将深度可分离卷积融入inception结构的代码实现
时间: 2023-07-09 17:06:16 浏览: 43
下面是一个将深度可分离卷积融入inception结构的代码实现,示例代码中使用的是Keras框架:
```python
from keras.models import Model
from keras.layers import Input, Concatenate, Conv2D, SeparableConv2D, MaxPooling2D, Dropout
def inception_module(inputs, filters_1x1, filters_3x3_reduce, filters_3x3, filters_5x5_reduce, filters_5x5, filters_pool_proj):
# 1x1卷积分支
branch_1x1 = Conv2D(filters_1x1, (1, 1), padding='same', activation='relu')(inputs)
# 3x3卷积分支
branch_3x3 = Conv2D(filters_3x3_reduce, (1, 1), padding='same', activation='relu')(inputs)
branch_3x3 = SeparableConv2D(filters_3x3, (3, 3), padding='same', activation='relu')(branch_3x3)
# 5x5卷积分支
branch_5x5 = Conv2D(filters_5x5_reduce, (1, 1), padding='same', activation='relu')(inputs)
branch_5x5 = SeparableConv2D(filters_5x5, (5, 5), padding='same', activation='relu')(branch_5x5)
# 池化分支
branch_pool = MaxPooling2D((3, 3), strides=(1, 1), padding='same')(inputs)
branch_pool = Conv2D(filters_pool_proj, (1, 1), padding='same', activation='relu')(branch_pool)
# 合并分支
output = Concatenate(axis=-1)([branch_1x1, branch_3x3, branch_5x5, branch_pool])
return output
# 构建模型
inputs = Input(shape=(224, 224, 3))
x = Conv2D(64, (7, 7), strides=(2, 2), padding='same', activation='relu')(inputs)
x = MaxPooling2D((3, 3), strides=(2, 2), padding='same')(x)
x = Conv2D(64, (1, 1), padding='same', activation='relu')(x)
x = Conv2D(192, (3, 3), padding='same', activation='relu')(x)
x = MaxPooling2D((3, 3), strides=(2, 2), padding='same')(x)
x = inception_module(x, 64, 96, 128, 16, 32, 32)

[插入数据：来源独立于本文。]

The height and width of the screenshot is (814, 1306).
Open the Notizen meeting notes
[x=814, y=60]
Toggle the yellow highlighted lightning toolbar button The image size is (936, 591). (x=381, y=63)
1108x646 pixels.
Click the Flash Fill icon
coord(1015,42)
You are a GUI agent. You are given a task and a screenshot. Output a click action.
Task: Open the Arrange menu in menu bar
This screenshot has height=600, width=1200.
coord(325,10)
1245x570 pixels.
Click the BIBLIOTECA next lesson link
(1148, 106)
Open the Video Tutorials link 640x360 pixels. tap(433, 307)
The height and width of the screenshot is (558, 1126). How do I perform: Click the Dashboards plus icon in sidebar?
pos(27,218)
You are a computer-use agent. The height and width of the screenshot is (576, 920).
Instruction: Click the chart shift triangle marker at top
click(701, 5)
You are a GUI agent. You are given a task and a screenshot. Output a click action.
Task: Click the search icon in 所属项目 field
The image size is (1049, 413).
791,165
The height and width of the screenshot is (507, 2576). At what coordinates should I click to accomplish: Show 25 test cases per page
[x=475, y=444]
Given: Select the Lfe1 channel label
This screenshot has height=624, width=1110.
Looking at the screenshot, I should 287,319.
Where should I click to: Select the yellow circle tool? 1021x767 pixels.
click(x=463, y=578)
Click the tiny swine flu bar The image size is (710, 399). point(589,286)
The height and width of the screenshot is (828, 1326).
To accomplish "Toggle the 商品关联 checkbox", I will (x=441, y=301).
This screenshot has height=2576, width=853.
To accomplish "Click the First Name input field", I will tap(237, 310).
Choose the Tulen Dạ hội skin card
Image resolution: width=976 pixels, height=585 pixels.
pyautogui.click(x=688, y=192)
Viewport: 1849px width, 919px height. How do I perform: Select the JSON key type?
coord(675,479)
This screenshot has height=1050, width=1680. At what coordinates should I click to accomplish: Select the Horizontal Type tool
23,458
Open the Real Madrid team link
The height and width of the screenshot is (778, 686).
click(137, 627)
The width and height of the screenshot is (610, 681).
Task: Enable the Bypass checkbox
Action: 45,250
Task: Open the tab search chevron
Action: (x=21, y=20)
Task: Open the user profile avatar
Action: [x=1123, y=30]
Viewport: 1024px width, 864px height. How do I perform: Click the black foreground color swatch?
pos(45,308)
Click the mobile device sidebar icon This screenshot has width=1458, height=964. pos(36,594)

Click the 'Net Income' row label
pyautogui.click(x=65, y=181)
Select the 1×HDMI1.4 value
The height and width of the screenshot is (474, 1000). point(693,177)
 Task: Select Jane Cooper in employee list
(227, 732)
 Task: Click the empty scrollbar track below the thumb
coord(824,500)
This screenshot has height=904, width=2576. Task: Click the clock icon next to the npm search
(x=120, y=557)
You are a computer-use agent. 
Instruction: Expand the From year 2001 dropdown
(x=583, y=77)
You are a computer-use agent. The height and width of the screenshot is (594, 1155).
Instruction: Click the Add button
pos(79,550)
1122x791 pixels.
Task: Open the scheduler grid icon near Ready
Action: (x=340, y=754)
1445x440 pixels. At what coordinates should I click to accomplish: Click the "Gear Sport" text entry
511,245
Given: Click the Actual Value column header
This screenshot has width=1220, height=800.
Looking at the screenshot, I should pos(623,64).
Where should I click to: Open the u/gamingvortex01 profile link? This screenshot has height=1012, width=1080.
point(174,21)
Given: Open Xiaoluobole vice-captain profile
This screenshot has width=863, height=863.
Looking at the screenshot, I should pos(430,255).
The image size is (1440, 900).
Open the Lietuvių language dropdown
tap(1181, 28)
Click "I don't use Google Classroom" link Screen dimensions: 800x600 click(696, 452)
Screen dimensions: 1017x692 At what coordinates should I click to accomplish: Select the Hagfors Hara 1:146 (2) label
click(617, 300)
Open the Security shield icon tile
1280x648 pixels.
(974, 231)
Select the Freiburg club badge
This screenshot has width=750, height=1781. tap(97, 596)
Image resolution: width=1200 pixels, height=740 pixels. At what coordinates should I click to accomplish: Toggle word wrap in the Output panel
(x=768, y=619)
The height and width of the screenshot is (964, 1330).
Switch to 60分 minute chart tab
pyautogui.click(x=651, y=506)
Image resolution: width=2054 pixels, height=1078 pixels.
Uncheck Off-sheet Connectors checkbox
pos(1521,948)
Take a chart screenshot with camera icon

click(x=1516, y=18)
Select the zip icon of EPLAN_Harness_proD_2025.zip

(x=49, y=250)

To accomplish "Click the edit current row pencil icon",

x = inception_module(x, 128, 128, 192, 32, 96, 64)
x = MaxPooling2D((3, 3), strides=(2, 2), padding='same')(x)
x = inception_module(x, 192, 96, 208, 16, 48, 64)
x = inception_module(x, 160, 112, 224, 24, 64, 64)
x = inception_module(x, 128, 128, 256, 24, 64, 64)
x = inception_module(x, 112, 144, 288, 32, 64, 64)
x = inception_module(x, 256, 160, 320, 32, 128, 128)
x = MaxPooling2D((3, 3), strides=(2, 2), padding='same')(x)
x = inception_module(x, 256, 160, 320, 32, 128, 128)
x = inception_module(x, 384, 192, 384, 48, 128, 128)
x = Dropout(0.4)(x)
x = Conv2D(1000, (1, 1), padding='same', activation='relu')(x)
x = GlobalAveragePooling2D()(x)
outputs = Activation('softmax')(x)
model = Model(inputs=inputs, outputs=outputs)
```